**Instructions:**
(a) In the offload issue text, how long after a failed attempt to acquire the offload mutex is another retry scheduled?
(b) Give the listing again from the line with "The height and width of the screenshot is (550, 880)." through the end of the listing, replacing "Screen dimensions" with "Screen size" and leaving everything else unchanged.
# START OF Text shown
[I] [Improve][Offload] Automatic managed ledger offload triggers can create redundant retry loops [pulsar]

via GitHub Fri, 22 May 2026 20:03:14 -0700


void-ptr974 opened a new issue, #25859:
URL: https://github.com/apache/pulsar/issues/25859


   ### Describe the issue
   
   Automatic managed ledger offload can be triggered repeatedly while a 
previous automatic offload is still running, for example around ledger rollover 
or topic load.
   
   Since only one offload can run at a time, repeated automatic triggers do not 
improve the final offload result. Instead, each trigger can independently enter 
the offload path, scan ledgers, fail to acquire the offload mutex, and schedule 
another retry.
   
   ### Problem
   
   Before automatic triggers are coalesced, repeated triggers can perform the 
same work independently:
   
   1. Read offload policies.
   2. Scan the managed ledger ledger list.
   3. Try to acquire the offload mutex.
   4. Fail because another offload is already running.
   5. Schedule another retry after 100ms.
   
   When offload is slow, or when a managed ledger has many ledgers, these 
retries can build up unnecessary scheduler and executor work. They can also 
repeat policy reads and ledger-list scans that do not change the final offload 
result.
# END OF Text shown
# START OF Extracted entries
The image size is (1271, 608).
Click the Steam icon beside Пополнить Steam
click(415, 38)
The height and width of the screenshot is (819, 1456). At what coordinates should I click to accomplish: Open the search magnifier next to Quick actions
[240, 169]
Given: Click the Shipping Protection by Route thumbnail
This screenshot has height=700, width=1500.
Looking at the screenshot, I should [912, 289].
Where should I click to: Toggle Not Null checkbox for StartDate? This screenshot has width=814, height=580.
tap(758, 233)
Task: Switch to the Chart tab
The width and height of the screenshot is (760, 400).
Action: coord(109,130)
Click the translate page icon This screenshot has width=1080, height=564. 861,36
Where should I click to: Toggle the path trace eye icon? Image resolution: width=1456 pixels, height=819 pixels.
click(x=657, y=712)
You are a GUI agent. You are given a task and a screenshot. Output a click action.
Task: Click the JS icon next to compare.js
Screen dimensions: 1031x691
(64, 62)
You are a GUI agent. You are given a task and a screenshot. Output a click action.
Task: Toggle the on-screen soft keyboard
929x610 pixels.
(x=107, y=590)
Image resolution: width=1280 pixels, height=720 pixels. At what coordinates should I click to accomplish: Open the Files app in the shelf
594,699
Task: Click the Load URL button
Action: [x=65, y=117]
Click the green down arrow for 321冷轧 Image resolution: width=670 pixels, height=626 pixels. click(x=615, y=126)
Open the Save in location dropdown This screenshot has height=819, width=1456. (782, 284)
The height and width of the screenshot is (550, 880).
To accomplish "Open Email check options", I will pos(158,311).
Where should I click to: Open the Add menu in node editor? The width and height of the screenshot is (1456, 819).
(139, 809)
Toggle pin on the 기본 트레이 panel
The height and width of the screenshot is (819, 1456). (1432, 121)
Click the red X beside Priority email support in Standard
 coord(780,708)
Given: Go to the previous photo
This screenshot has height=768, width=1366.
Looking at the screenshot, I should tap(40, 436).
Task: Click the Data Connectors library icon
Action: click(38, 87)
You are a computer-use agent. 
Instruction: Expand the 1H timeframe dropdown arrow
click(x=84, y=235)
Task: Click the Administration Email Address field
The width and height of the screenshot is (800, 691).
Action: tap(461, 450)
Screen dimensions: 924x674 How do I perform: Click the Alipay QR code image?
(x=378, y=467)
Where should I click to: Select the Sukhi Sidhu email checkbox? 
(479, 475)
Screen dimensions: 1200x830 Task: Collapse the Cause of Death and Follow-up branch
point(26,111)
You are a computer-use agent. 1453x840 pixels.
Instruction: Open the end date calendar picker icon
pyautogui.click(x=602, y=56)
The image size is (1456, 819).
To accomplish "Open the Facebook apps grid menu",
# END OF Extracted entries
**The responses:**
(a) 100ms.

(b)
The height and width of the screenshot is (550, 880).
To accomplish "Open Email check options", I will pos(158,311).
Where should I click to: Open the Add menu in node editor? The width and height of the screenshot is (1456, 819).
(139, 809)
Toggle pin on the 기본 트레이 panel
The height and width of the screenshot is (819, 1456). (1432, 121)
Click the red X beside Priority email support in Standard
 coord(780,708)
Given: Go to the previous photo
This screenshot has height=768, width=1366.
Looking at the screenshot, I should tap(40, 436).
Task: Click the Data Connectors library icon
Action: click(38, 87)
You are a computer-use agent. 
Instruction: Expand the 1H timeframe dropdown arrow
click(x=84, y=235)
Task: Click the Administration Email Address field
The width and height of the screenshot is (800, 691).
Action: tap(461, 450)
Screen size: 924x674 How do I perform: Click the Alipay QR code image?
(x=378, y=467)
Where should I click to: Select the Sukhi Sidhu email checkbox? 
(479, 475)
Screen size: 1200x830 Task: Collapse the Cause of Death and Follow-up branch
point(26,111)
You are a computer-use agent. 1453x840 pixels.
Instruction: Open the end date calendar picker icon
pyautogui.click(x=602, y=56)
The image size is (1456, 819).
To accomplish "Open the Facebook apps grid menu",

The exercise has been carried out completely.